I have a csv file having 300 columns. Out of these 300 columns, I need only 3 columns. Hence i defines schema for same. But when I am mapping schema to dataframe it shows only 3 columns but incorretly mapping schema with first 3 columns. Its not mapping csv columns names with my schema structfields. Please advise
from pyspark.sql.types import *
dfschema = StructType([
StructField("Call Number",IntegerType(),True),
StructField("Incident Number",IntegerType(),True),
StructField("Entry DtTm",DateType() ,True)
])
df = spark.read.format("csv")\
.option("header","true")\
.schema(dfschema)\
.load("/FileStore/*/*")
df.show(5)
CodePudding user response:
This is actually the expected behaviour of Spark's CSV-Reader.

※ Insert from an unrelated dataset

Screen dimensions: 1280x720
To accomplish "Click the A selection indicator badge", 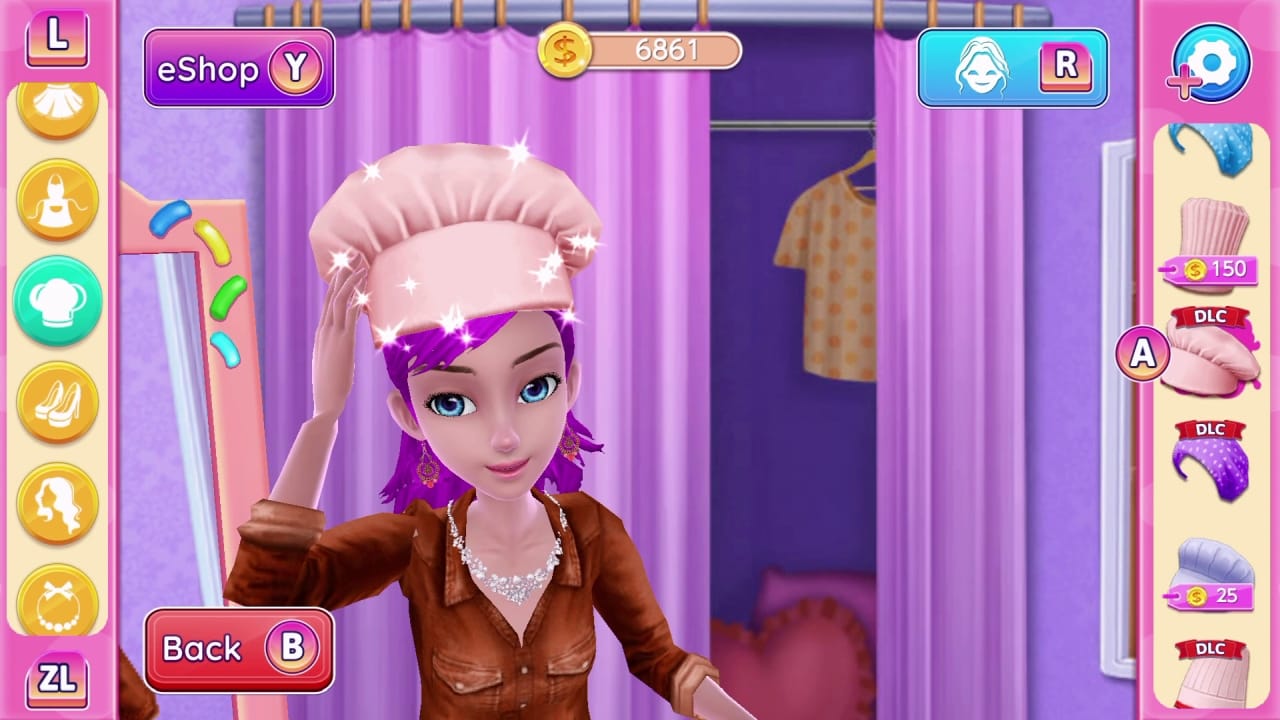I will (1142, 353).
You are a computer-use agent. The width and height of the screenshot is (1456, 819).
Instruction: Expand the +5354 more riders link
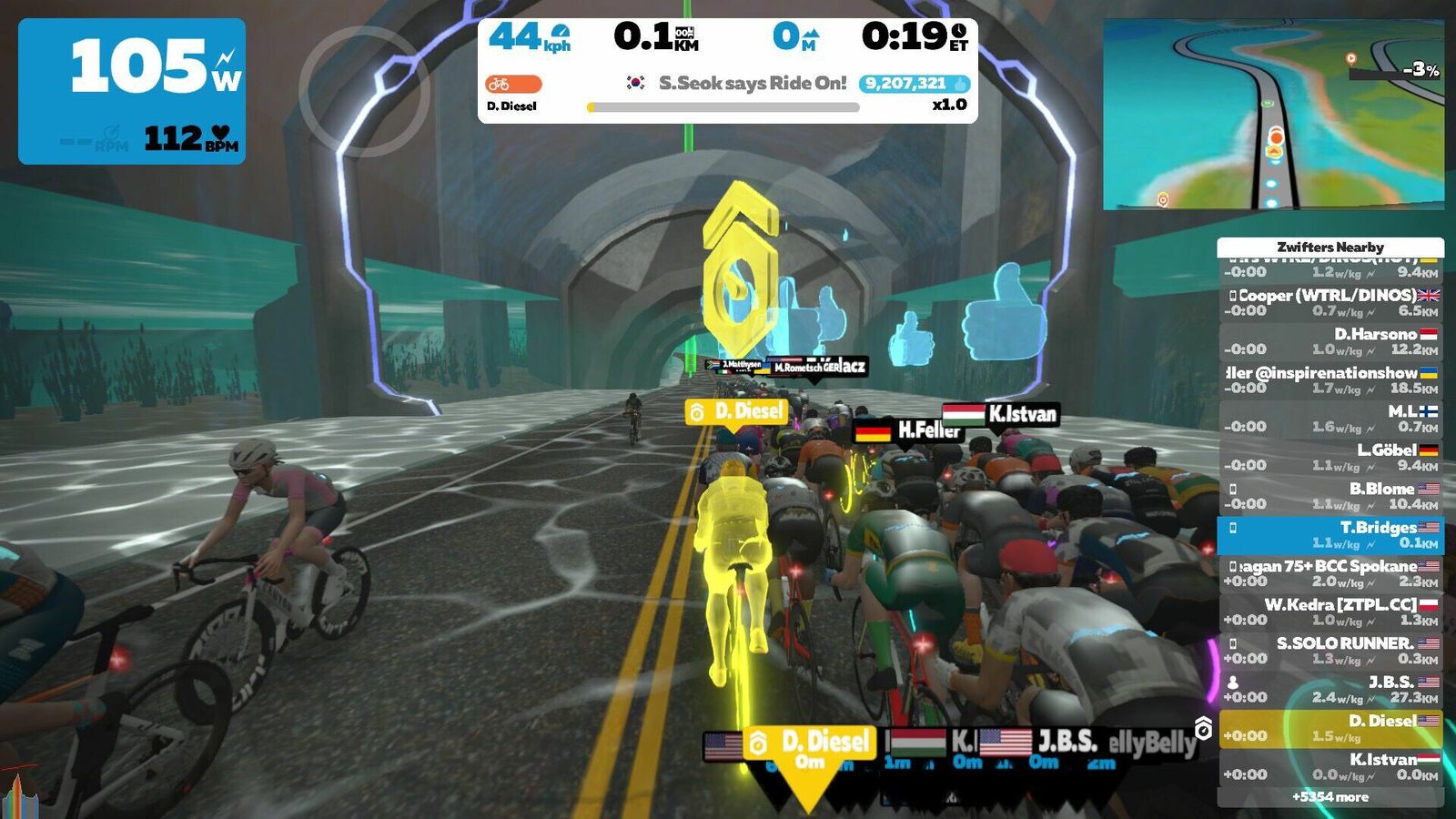coord(1330,797)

If the columns in the csv file do not match the supplied schema, Spark treats the row as a corrupt record. The easiest way to see that is to add another column _corrupt_record
with type string to the schema. You will see that all rows are stored in this column.
The easiest way to get the correct columns would be to read the the csv file without schema (or if feasible with the complete schema) and then select the required columns. There will be no performance penalty for reading the whole csv file as (unlike in formats like parquet) Spark cannot read selected columns from csv. The file is always read completely.